Are these frigid Dow stocks in for a longer winter?

Dow stocks laggards buy opportunity

At Friday’s annual Groundhog Day ceremony in Pennsylvania, Punxsutawney Phil predicted that we are in for an early spring for the first time since 2020. 

The U.S. stock market has come a long way since then, battling back from a pandemic-led recession to reach fresh record highs. With technology stocks as hot as the rising sun, investors may not see the shadow of a falling market anytime soon.

Over the past 12 months, the Dow Jones Industrial Average (DJIA) is up 13.5%. Since winter officially began on December 21st, the blue-chip index is up 3.3%. However, this figure is somewhat misleading, given the wide performance disparity among the Dow’s 30 members.

On Monday, construction bellwether Caterpillar boosted the DJIA on an otherwise cloudy day by reporting better-than-expected fourth-quarter earnings. It is one of seven Dow-30 companies that have seen its stock rise by at least 10% since the winter solstice. Merck is the benchmark’s best performer since then with a 16% return. Amgen, IBM and Travelers have each advanced 12%.

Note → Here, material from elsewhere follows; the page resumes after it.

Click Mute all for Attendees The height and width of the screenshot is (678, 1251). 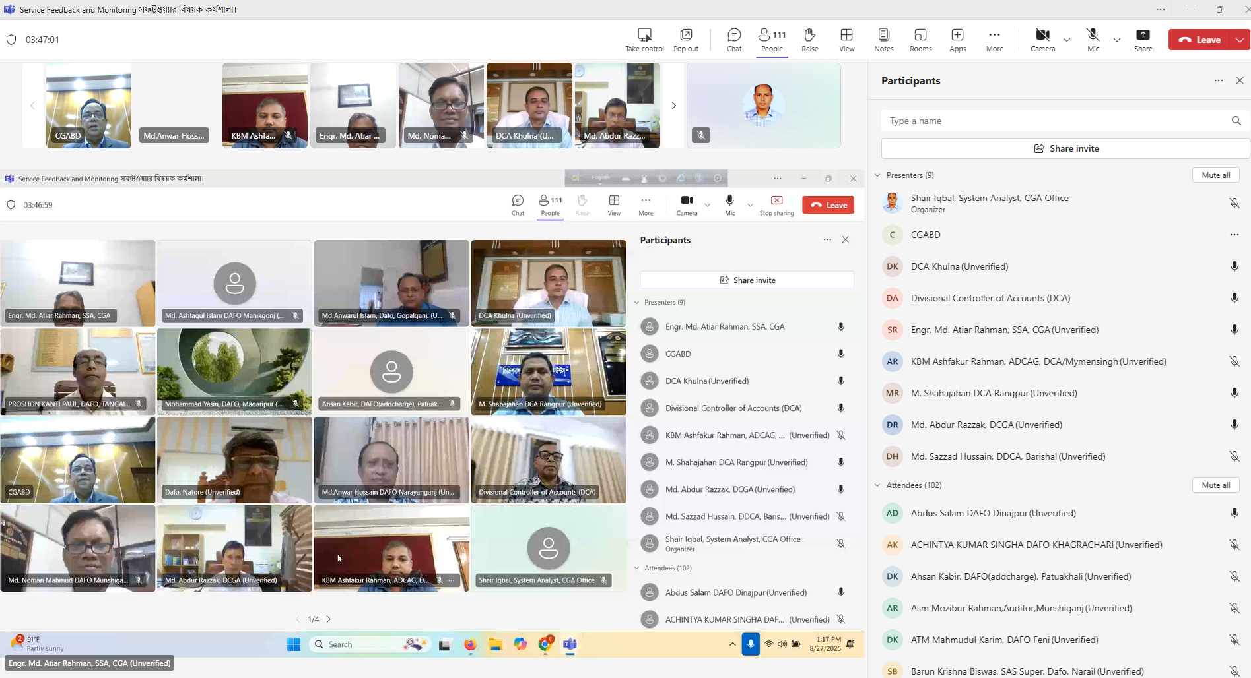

At the other end of the thermometer are a handful of Dow stocks that have suffered double-digit percentage declines. Intel, 2023’s second-biggest winner, is one of them. 3M, which fell 9% last year, is another.

These three laggards are also bringing up the rear — and contributing to the Dow’s underperformance versus other major averages since December 21st. Will their cold winter headwinds continue to blow?

Will Boeing stock recover? 

The Boeing Company (NYSE: BA) is still reeling from last month’s decision by U.S. regulators to ground 737 Max 9 jets in the wake of the Alaska Airlines incident. Its shares are down nearly 20% since but are showing signs of stabilizing. Over the last few weeks, BA has traded in a tight range of roughly $200 to $215 as investors debate if it's an opportunity — or if another shoe will drop.

As the nation’s aircraft maker remains in a holding pattern, it has more to work through than the reputational fallout from the 737 Max issue. Due to a series of crises and supply chain disruptions, Boeing continues to report losses. Cash flow is improving, however, and some growth catalysts lie ahead — including an expanding U.S. defense budget. If its new CEO can successfully navigate the current crisis, there will be a large order backlog and accelerating deliveries on the other side. But with these forces not likely to play out until at least 2025, BA may be dead money for the rest of the year.

Is Nike stock under $100 a bargain?

NIKE Inc. (NYSE: NKE) continues to slip lower after the sneaker king missed fiscal 2024 second quarter revenue estimates and slashed its full-year outlook shortly before Christmas. Once again, weak sales in Greater China were largely to blame, and management said it saw ongoing weakness there and in other international markets. Nike is also dealing with an $8 billion inventory glut that will require price reductions to move — and weigh on near-term profits.  

While the inventory issue should sort itself out in the intermediate term, Nike may have a prolonged China problem. A recent Reuters poll showed that Chinese economic growth is expected to slow to 4.6% this year and 4.5% in 2025. While this is still above what is projected for most developed economies, it is not the type of growth that Nike and other consumer product companies banked on. With Greater China accounting for around 15% of Nike brand revenue, the stock probably won’t put its best foot forward until government stimulus measures in the region generate stronger growth.  

Is there an end in sight to WBA’s downtrend?

In 2023, Walgreens Boots Alliance Inc. (NASDAQ:WBA) finished down for the seventh time in eight years. It is already down 15% this year. A myriad of issues continue to plague the drug store chain, including pharmacist labor shortages, massive opioid settlements and online competition. To address its struggling pharmacy and healthcare business (and pare down debt), management opted to slash the dividend by 48%. While this could ultimately pave the way for a turnaround, it removed a feature of the stock that value investors were clinging to.

WBA’s ambitious plans to conform to an evolving healthcare industry hold promise but will likely take years to play out. Recent moves to invest in VillageMD primary care clinics and investments in outsourced benefits provider CareCentrix are good steps. The new leadership team has a lot more work ahead to win back investors though.

This is shaping up to be another down year for WBA — but if new leadership can show that its strategy is working and a return to profit growth is likely, 2025 could be a rare up year for the stock.  

Like most of the Dow’s laggards, we’ll probably have to wait until Punxsutawney Phil’s next appearance to know.